There is something to be said for a centralized, urban Games: When I reported from the 2016 Summer Games in Rio de Janeiro, all the matches were far from the city center; that left many Brazilians feeling shut out. But it also placed little pressure on their regular routes and routines. To make a decidedly urban Olympics work, with the 10 million-plus visitors expected, France has deployed the largest military presence since World War II — a dramatic spike in the post-Bataclan security Parisians have grown used to. (And still shocking, even to a New Yorker who regularly encounters the National Guard in his subway system.) Frustrated residents and shop owners say the situation reminds them off COVID-era lockdowns, even if the stakes today are infinitely lower.

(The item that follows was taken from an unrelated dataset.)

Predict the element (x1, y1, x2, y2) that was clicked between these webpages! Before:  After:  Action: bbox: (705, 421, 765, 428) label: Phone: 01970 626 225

Police guarding the security parameter around the Seine on July 20.
Photo: Maja Hitij/Getty/Getty Images

People walking along the perimeter of the Seine are hemmed in by seven-foot-tall fencing.
Photo: David Ramos/Getty

There are a few work-arounds. One of the hottest commodities in Paris right now is a QR code that proves you have a valid reason to enter some part of the SILT: a proof of residence, a medical appointment, a work obligation, or the like. (Nearly 300,000 people — mostly Parisians — have signed up already.) Outside of manning barricades, police officers spend most of their time scanning these codes. For those able to procure one, passage is easier to come by. But for everyone else (tourists, residents not in the know, anyone else hoping their hyperspecific excuse suffices), you’re not given much leeway, even if it’s to get to a café that you can literally see through the mesh fencing you’re pinned behind. (Speaking French doesn’t open any doors, either.) It’s common to see a driver frantically waving a paper from their window, or a family at a café arguing about whether they have any pretext for a QR code to enter that part of town. Unable to roam freely, locals and tourists alike are finally unified in their daily bewilderment and frustration.

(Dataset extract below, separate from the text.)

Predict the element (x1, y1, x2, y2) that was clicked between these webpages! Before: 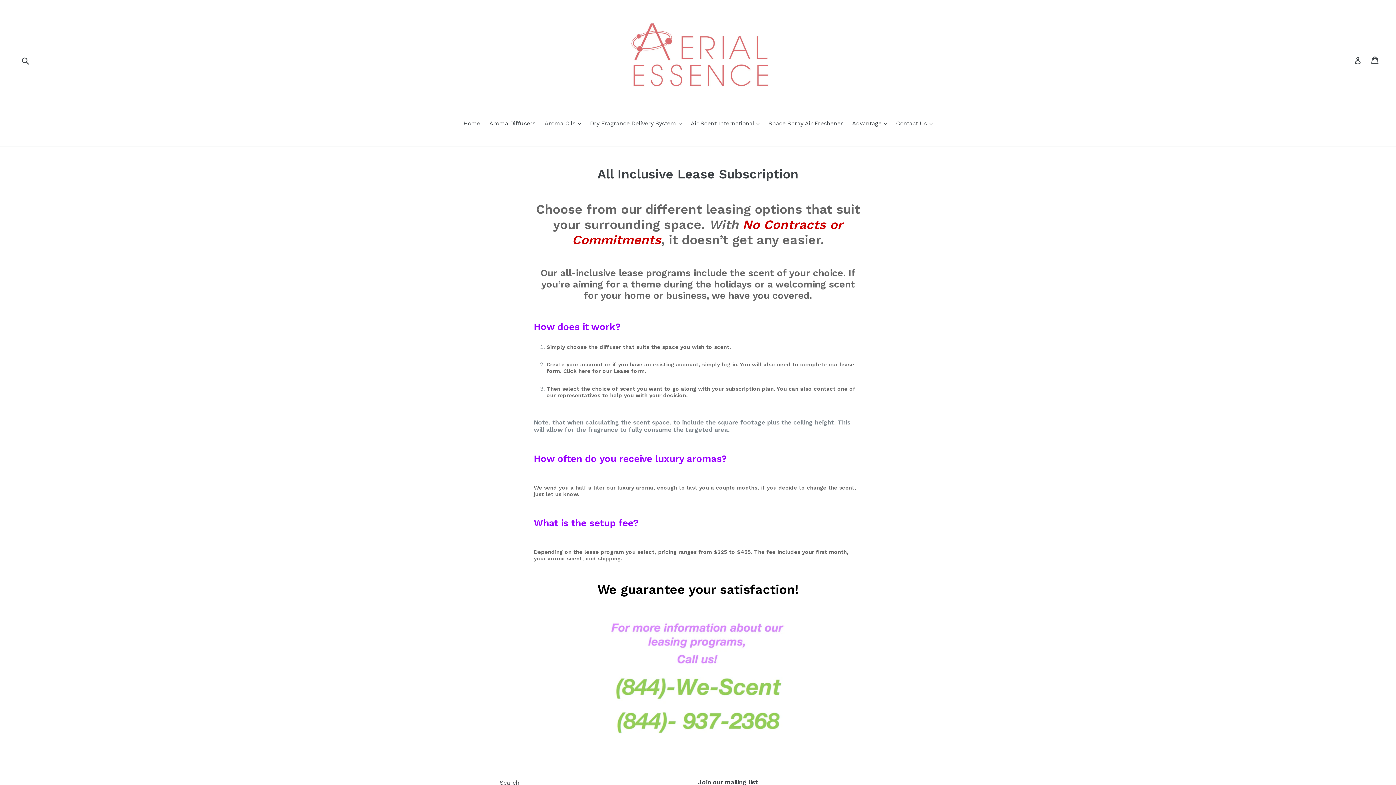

If all else fails, a bike was made for this moment. The road closures have emptied the streets near the Seine of cars, opening up space for two-wheelers. The work Hidalgo has done to make Paris “100 percent cyclable” and the envy of urbanists these last few years has meant that cyclists are the street’s VIPs, with protected, well-marked routes almost everywhere. There are now 60 kilometers of new bike lanes and 10,000 bike parking spaces near the Olympic venues. The city’s Vélib bike-share system added 3,000 more cycles to its fleet for the occasion, and dockless e-bikes (serviced by Lime, Dott, and Tier) are as abundant as café seating at this point. It doesn’t mean bikers are automatically waved through, but they have more space to move on the roads and can pivot to alternatives, while pedestrians and cars might get stuck in bottlenecks and checkpoints. After failing to get across the Seine multiple times the other day, a friend asked a police officer where he could cross. “Try a few bridges over,” he said, and, on our Lime bikes, we were quickly able to test his suggestion. We ended up on Pont Notre-Dame with the bridge to ourselves and our only other company, emergency vehicles. Pedestrians, meanwhile, were claustrophobically fenced in on the sidewalk, trying to get where they were going. They looked so cooped up that my partner described it as “worse than the Eras tour.”

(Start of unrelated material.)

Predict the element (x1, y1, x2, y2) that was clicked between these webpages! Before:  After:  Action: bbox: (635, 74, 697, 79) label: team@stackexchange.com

As for navigating around, Google Maps remains a sea of red dots indicating all the choke points along the Seine. I mostly rely on CityMapper, an app that has updated information on routes to avoid Olympic closures and highlights access points, which has made it slightly less confusing to walk around.

But most Parisians I know have chosen to avoid the Seine altogether. If they suggest a bar or café, it’s far from there. (Some texts to meet have come attached with QR-code guidance.) When a friend biking to work was stopped by officers on his normal route to the office, he gave up — and took the Métro.